We are settling into phase two of Envirovet: Harbor Branch Oceanographic Institute at Florida Atlantic University. It has been a bit of an adjustment since we just came off the island. Nothing can compare to St. Catherine’s Island. The format of learning was so unlike the classroom back home that consumes all of my time. We only spent an hour at a time in the classroom which was a simple one-roomed building with a small projector screen and an easel. The other times were in the field, literally. We spent time in the forest tracking lemurs and orienteering. We trapped amphibians and reptiles in Gator Pond. We performed health assessments on gopher tortoises under a tent that served as our makeshift hospital. On our last day we relocated sea turtle eggs on the south beach of the island. Our free time was spent at the beach and eating meals as a group buffet style. The kitchen staff consisted of one “Life is Good”-wearing chef whose 14-year old lab sprawled out on the floor beneath her hoping for a spill.

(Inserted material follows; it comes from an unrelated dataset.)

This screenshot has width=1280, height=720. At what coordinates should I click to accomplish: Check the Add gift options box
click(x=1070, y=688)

Day one at Harbor Branch was spent in lectures – freshwater and marine ecology, water quality, and ecological restoration and ecosystem management. Our classroom is freezing cold but students are still falling asleep! The fatigue is starting to set in and a little bit of the Envirovet novelty is starting to wear off. I have confidence that things will pick up here. Yesterday we saw our first manatee right outside the area we have our meals, and today we visited a coral hatchery. I had no idea how complex corals are and how important they are to the marine ecosystem! In the Caribbean, 70% of corals have died off due to environmental changes (temperature increases) and disease. Loss of corals leads to loss of habitat for fish and decreased biodiversity. As we have learned well, loss of biodiversity decreases the overall health of the ecosystem leading to animal and public health consequences.

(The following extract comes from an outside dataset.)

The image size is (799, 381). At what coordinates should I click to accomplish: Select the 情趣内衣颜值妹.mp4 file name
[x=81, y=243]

While I am not a marine chemist or oceanographer, I recognize the importance of Envirovet Session II. I hope to use my background in environmental health to determine how changes in ecosystems (air/ water pollution, land use, temperature) impact the health of humans and animal species. So much of health relies on water and it truly links all species. Whether it be freshwater contaminated by agricultural run-off or ocean acidification due to excessive carbon dioxide in the atmosphere, man has altered the earth’s water sources. Water is required for all life and a certain quality is required for health. We only get one life and one Earth – to protect them both, think “One Health.”